NK cells as recipients of cytokine signals

Cytokines are polypeptide mediators that play pivotal roles in communication between cells and can be broadly distinguished as leadered cytokines, including hematopoietins, colony stimulating factors, chemokines, tumor necrosis factor (TNF) family members, and leaderless interleukin (IL)-1 extended family, fibroblast growth factor family, high mobility group box 1 protein (HMGB1), and others. They are pleiotropic, synergistic, and redundant, conferring substantial evolutionary advantages. Cytokine expression is disturbed in many infectious, inflammatory and autoimmune disease states.

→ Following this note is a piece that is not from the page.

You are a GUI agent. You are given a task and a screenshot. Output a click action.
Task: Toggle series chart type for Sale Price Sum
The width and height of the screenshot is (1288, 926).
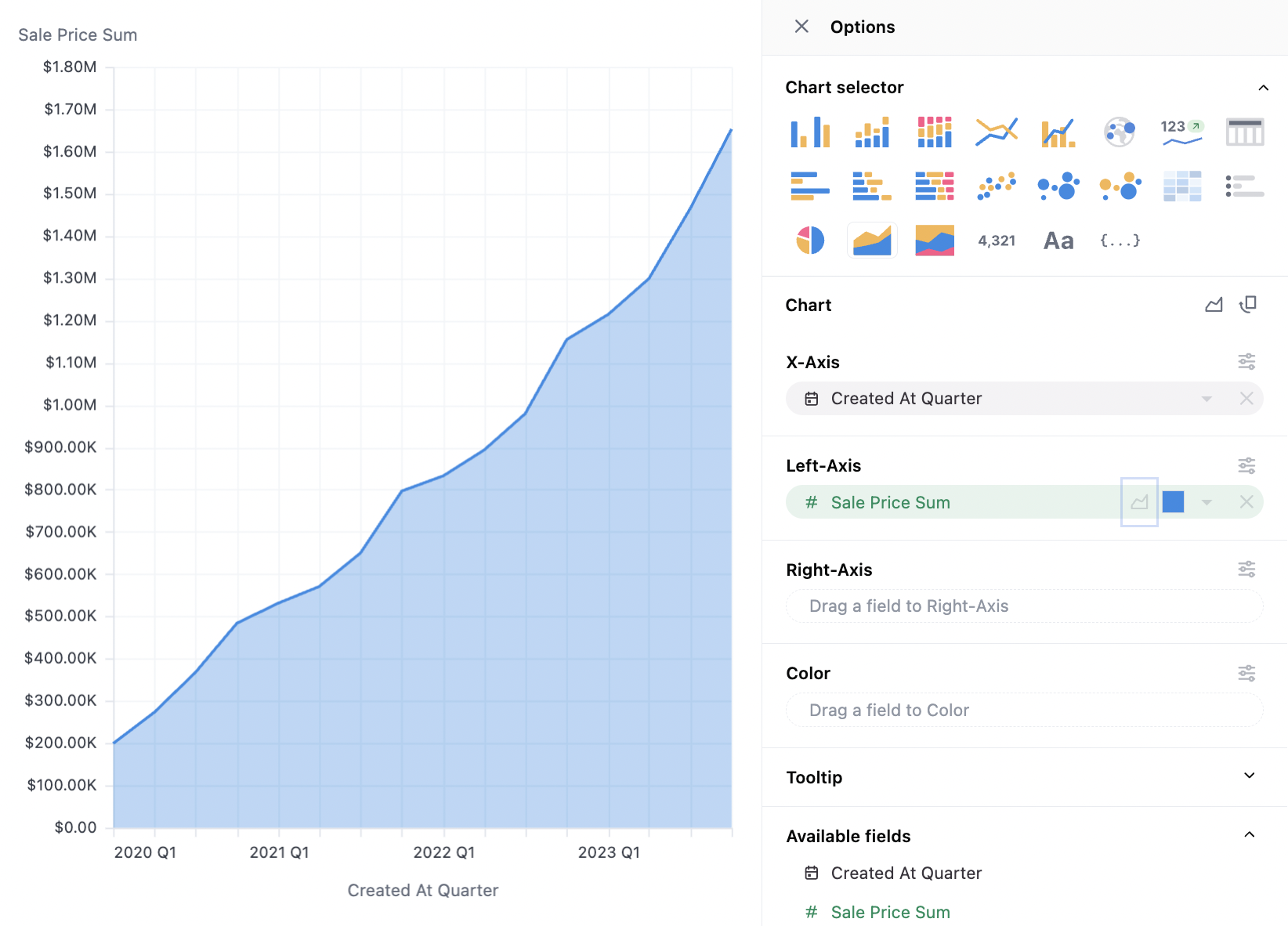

Autocrine activities mediated by cytokines in natural killer (NK) cells include the roles of self-secreted interferon (IFN)γ and IL-10; paracrine mediators include the cross-talk of HMGB1, IL-12 and IL-15 between NK cells and dendritic cells (DCs) at the immunologic synapse, while endocrine activity received by NKs from release of chemokines into the vascular circulation by distant cells is vital for migration of the innate immune response from the bone marrow into the peripheral blood to an area of disease. NK cells recognize stressed cells, entertaining a constitutive ability to mediate cytotoxicity in target cells and secrete cytokines rather rapidly in response. They participate in the innate resistance to intracellular pathogens and malignancies. Their role is critical to expansion of the Th1 biased adaptive immune response and development of secondary lymphatic sites. They also influence hematopoiesis, increasing myelopoiesis and decreasing megacytopoiesis and erythropoiesis.